A perfect integration of a footballer in a team means to maximise his capacities and compensate for his limitations or conditioning factors through the collective. Although a perfect integration does not exist per se, since a player’s capacities and weaknesses are not fixed but variable.
Lionel Messi has almost no limitations but a few conditioning factors. He needs to be permanently involved in the game, so a lot of passes and influence must go through him. Despite starting from the right wing, his tendency is to drift inside towards the centre, where there is more action and he has more options. The distances he covers must be short but impactful. He can press but when the team is high and compact and his duties are very specific.
No coach has achieved to integrate Messi into his side better than Pep Guardiola — as should surprise no one, with him being second to none at understanding the talents he has to work with. The false 9 ensured structural symmetry: winger—false 9—winger rather than winger—striker—10. That and the high, tight block made the Argentinian participate in the pressing.

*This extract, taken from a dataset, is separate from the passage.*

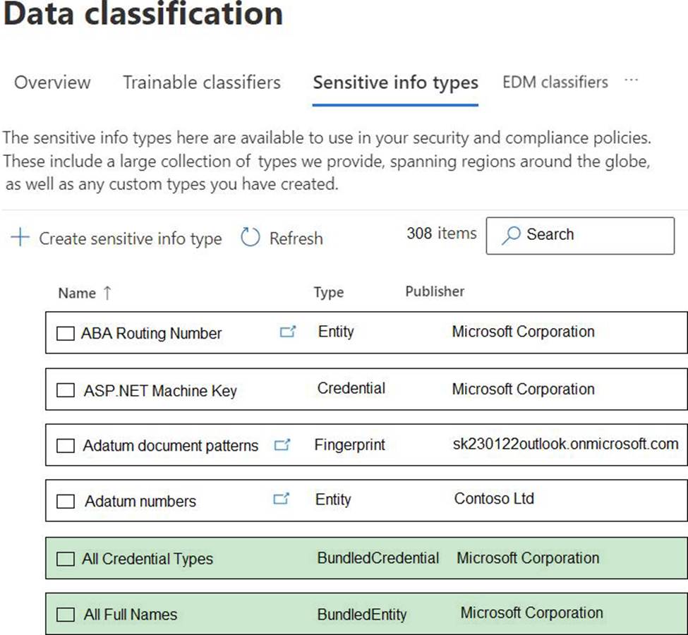The image size is (688, 635).
Task: Open Adatum document patterns pop-out icon
Action: 282,445
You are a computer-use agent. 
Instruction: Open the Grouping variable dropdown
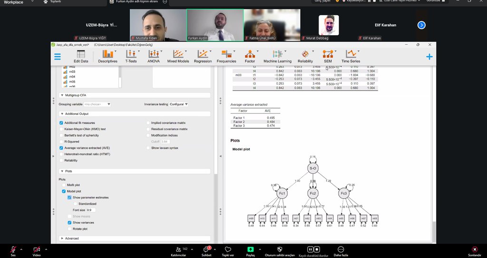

And there was permanent width with natural wingers instead of the full-backs having to provide it. He had runners in front, with the likes of Pedro and David Villa, that generated him space and diagonal passing options; and he also had teammates in close proximity, like Andrés Iniesta and Xavi. Messi’s maturity and reading of the game has made every Barça side since be shaped around his figure, but no one managed to make the relationship as fluid as Guardiola.